Voila l’été

Aube,
Corps qui s’éveillent,
Blottis au fond de notre lit
On s’est aimé et reaimé.
Printemps joli

Un peu plus tard dans la journée :
« Ma Douce, peux-tu m’aider ?
La banque, les papiers, les dossiers ;
Si tu veux bien, on va s’organiser. »
Printemps sérieux

Vers midi, le téléphone.
Tu murmures — Je m’approche — Tu raccroches — On rappelle.
Qui rappelle ?
Et toi, tout d’un coup dressé :
« C’est la femme que j’aime, que je veux épouser. »
Printemps éclaté

Après-midi, toute cassée ;
Pantin désarticulé, le long de la Seine j’ai marché,
Pleuré, pleuré ; l’eau était glacée.
Printemps désespéré

Et puis je suis rentrée.
« Viens, on va s’en aller ;
On ne peut rester là à s’entretuer. »
On a roulé, encore roulé ; la mer nous a arrêtés.
Horizon démesuré.
Printemps retrouvé

On a vu les bateaux, les voiliers ;
Au bout du quai, on s’est assis.

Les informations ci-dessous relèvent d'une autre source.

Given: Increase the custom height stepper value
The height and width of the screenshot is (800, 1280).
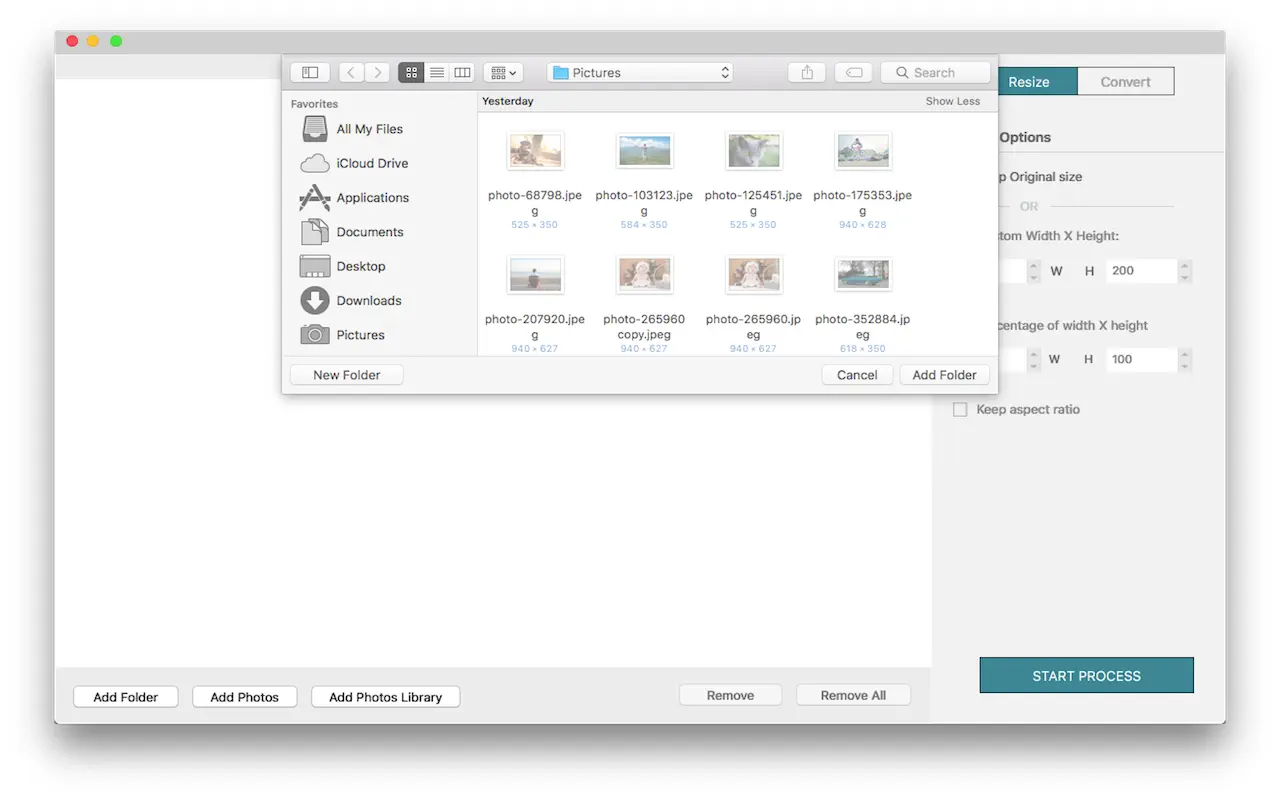Looking at the screenshot, I should click(1185, 265).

On a parlé.
On a marché sur les pavés, tous deux brisés.
À l’hôtel, on s’est couché ;
On s’est aimé et reaimé.
Printemps ressuscité ?

Le lendemain, on s’est quittés.

Vous, les femmes qui me lisez, écoutez :
J’ai cru que tout était fini,
Que ma vie était foutue, que j’avais tout perdu.
J’ai dit bonjour au désespoir, aux insomnies ;
J’ai hurlé, crié, pleuré, seule dans mon lit.
J’ai même vu un psy !
Et puis, et puis…

J’sais plus aimer, ça c’est cassé,
Mais j’sais encore rire ou chanter.
Printemps volé

La liberté, je l’ai retrouvée.
Du temps, de la disponibilité,
De l’appétit, de l’énergie ;
L’envie de rire, de m’éclater.
Printemps léger

Et puis, et puis… Tiens, j’en oublie !
Aux comptes j’ai échappé,
Aux chaussettes à laver, aux chemises à repasser,
Aux grands discours, aux matchs de foot.
La jalousie ? Tiens, c’est fini !
Voilà l’été

Et puis, et puis… Et dans mon lit ?
Quand les autres, les copains, les amis ont su la triste vérité,
Ils s’y sont précipités.
Torride été

Et lui ?
Tout se retrouve un jour, chacun son tour.
Il aimera, il souffrira, il regrettera
Cette femme si gaie, exceptionnelle,
Charmante, exquise,
Qui le faisait rire, qui le distrayait,
Qui le poupoulait et qui l’aimait ;
Qui avait nom « Jeanne ».
C’est moi, mais oui, car c’est fini, je suis partie.

Trop bien pour lui,
Ça c’est bien dit !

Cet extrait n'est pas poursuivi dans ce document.